##### LISTED RECORDS
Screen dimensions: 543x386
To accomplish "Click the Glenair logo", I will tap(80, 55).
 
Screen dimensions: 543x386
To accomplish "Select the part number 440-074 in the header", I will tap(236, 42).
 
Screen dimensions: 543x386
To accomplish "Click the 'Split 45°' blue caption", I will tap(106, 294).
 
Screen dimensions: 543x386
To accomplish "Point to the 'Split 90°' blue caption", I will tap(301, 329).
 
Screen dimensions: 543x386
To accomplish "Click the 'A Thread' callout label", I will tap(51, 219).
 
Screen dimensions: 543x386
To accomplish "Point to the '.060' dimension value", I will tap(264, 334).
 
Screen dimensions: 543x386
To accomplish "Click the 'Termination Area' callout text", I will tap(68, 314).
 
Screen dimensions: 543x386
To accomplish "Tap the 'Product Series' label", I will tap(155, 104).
##########
##### LISTED RECORDS
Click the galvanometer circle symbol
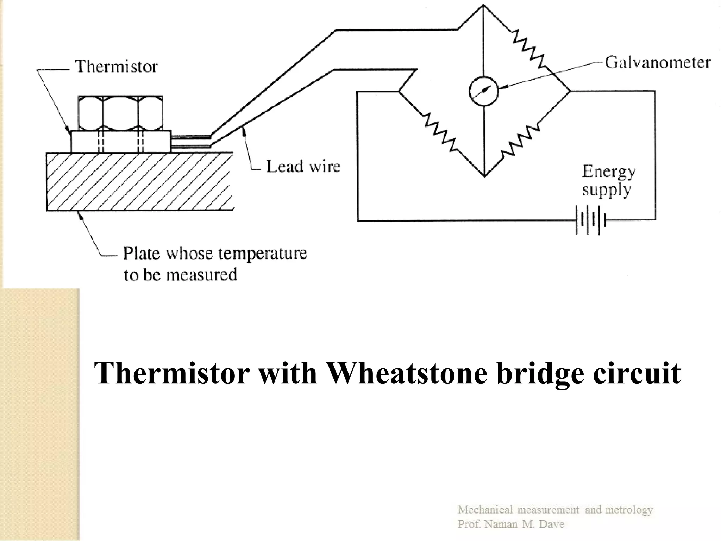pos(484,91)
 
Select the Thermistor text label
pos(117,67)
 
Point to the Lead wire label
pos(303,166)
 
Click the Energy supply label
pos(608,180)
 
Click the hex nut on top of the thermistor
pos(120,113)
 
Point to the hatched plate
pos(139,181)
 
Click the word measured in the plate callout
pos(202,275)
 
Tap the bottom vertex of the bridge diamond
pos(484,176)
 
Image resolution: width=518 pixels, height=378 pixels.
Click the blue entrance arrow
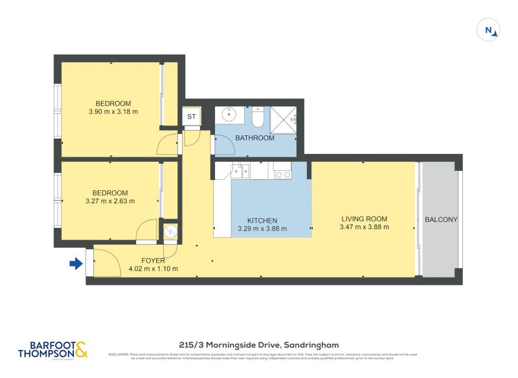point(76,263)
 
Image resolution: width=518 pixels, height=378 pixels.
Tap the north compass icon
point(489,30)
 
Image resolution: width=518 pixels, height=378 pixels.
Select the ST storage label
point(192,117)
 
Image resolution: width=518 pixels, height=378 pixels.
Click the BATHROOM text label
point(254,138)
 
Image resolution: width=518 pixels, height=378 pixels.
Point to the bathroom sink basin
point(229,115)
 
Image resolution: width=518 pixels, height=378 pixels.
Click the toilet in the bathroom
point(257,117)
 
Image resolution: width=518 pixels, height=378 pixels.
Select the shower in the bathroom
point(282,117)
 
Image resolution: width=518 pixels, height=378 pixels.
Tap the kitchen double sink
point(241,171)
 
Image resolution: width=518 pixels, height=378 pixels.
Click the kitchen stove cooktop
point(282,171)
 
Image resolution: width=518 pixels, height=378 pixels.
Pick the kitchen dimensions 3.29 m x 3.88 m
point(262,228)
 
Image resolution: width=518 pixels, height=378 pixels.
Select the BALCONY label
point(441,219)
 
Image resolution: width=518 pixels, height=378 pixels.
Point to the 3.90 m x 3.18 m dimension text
##########
■ **TASK REQUIREMENTS**: Rewrite the lines from the line with "Select the Thermistor text label" to the line with "point(262,228)", replacing "Click" with "Press" and leaving everything else unchanged. Omit the pictures from your answer.

■ **SOLUTION FOR THIS EXERCISE**:
Select the Thermistor text label
pos(117,67)
 
Point to the Lead wire label
pos(303,166)
 
Press the Energy supply label
pos(608,180)
 
Press the hex nut on top of the thermistor
pos(120,113)
 
Point to the hatched plate
pos(139,181)
 
Press the word measured in the plate callout
pos(202,275)
 
Tap the bottom vertex of the bridge diamond
pos(484,176)
 
Image resolution: width=518 pixels, height=378 pixels.
Press the blue entrance arrow
point(76,263)
 
Image resolution: width=518 pixels, height=378 pixels.
Tap the north compass icon
point(489,30)
 
Image resolution: width=518 pixels, height=378 pixels.
Select the ST storage label
point(192,117)
 
Image resolution: width=518 pixels, height=378 pixels.
Press the BATHROOM text label
point(254,138)
 
Image resolution: width=518 pixels, height=378 pixels.
Point to the bathroom sink basin
point(229,115)
 
Image resolution: width=518 pixels, height=378 pixels.
Press the toilet in the bathroom
point(257,117)
 
Image resolution: width=518 pixels, height=378 pixels.
Select the shower in the bathroom
point(282,117)
 
Image resolution: width=518 pixels, height=378 pixels.
Tap the kitchen double sink
point(241,171)
 
Image resolution: width=518 pixels, height=378 pixels.
Press the kitchen stove cooktop
point(282,171)
 
Image resolution: width=518 pixels, height=378 pixels.
Pick the kitchen dimensions 3.29 m x 3.88 m
point(262,228)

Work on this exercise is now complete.